Sappiamo che ha battuto il Guinness dei Primati con il romanzo più lungo della storia, “Alla ricerca del tempo perduto”: 9 milioni di caratteri, più o meno equivalenti a 3760 pagine, ma dobbiamo anche ricordare che Proust rappresenta un vero maestro del romanzo moderno, così capace di mettere in primo piano l’umanità dei protagonisti, debolezze e vulnerabilità, passioni e struggimenti.
La lettura di questa sua grande opera, sebbene impegnativa, rappresenta una vera epifania in grado di regalare nuovi occhi grazie ai temi affrontati, come l’esplorazione del ricordo, il tempo inesorabilmente perduto che più non torna, e quello ritrovato grazie alla memoria.
Una riflessione psicologica della letteratura ma anche dello snobbismo e della superficialità della nobiltà parigina – della quale l’autore faceva parte – ne fanno anche uno spaccato storico sociale e di costume. In effetti Proust, in questa imponente opera utilizza molti personaggi che rappresentano sue vere conoscenze sia legate alla famiglia o all’infanzia, sia appartenenti alla prima parte della sua vita che fu mondana: di famiglia altro borghese, prima di isolarsi fu un grande frequentatore dei salotti della nobiltà.
Fin dall’età di 9 anni, Proust soffrì d’asma, condizione che divenuta invalidante lo portò nel 1906, a soli 35 anni, a chiudersi nella sua camera da letto fatta insonorizzare con il sughero, in una prigionia volontaria durata fino alla sua morte, avvenuta 15 anni dopo.

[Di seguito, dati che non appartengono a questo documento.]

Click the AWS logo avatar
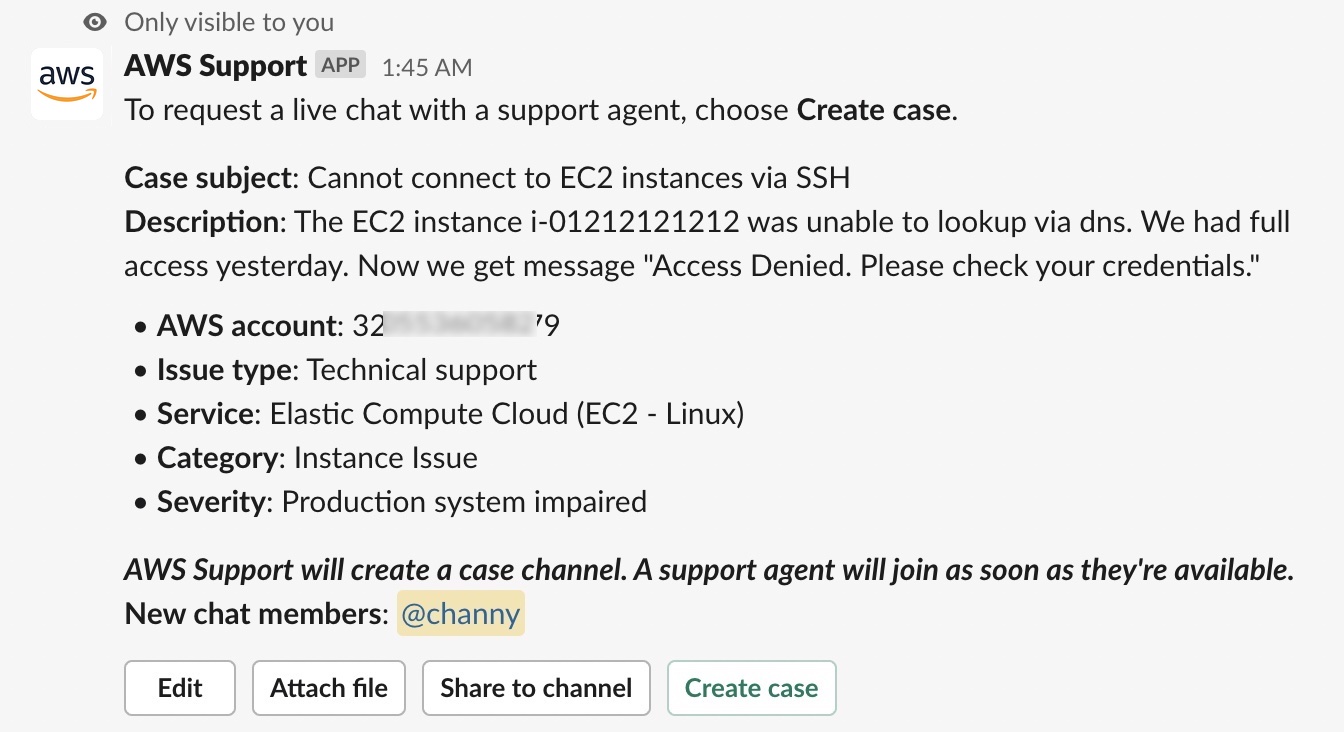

Fu in quella camera che si dedicò al romanzo “Alla ricerca del tempo perduto”, suddiviso in 7 volumi pubblicati tra il 1913 e il 1927, scritto sempre stando sdraiato a letto. Dal letto si alzava infatti davvero raramente, e vi morì per una polmonite mentre stava ancora compiendo la revisione degli ultimi tre volumi, pubblicati postumi.
Si potrebbe pensare che scelse di rinunciare alla vita, tuttavia se riuscirete a leggere quei 7 meravigliosi volumi vi renderete conto che Marcel Proust non è un uomo che lascia la vita vera per scrivere, ma che sente di vivere una vera vita scrivendo.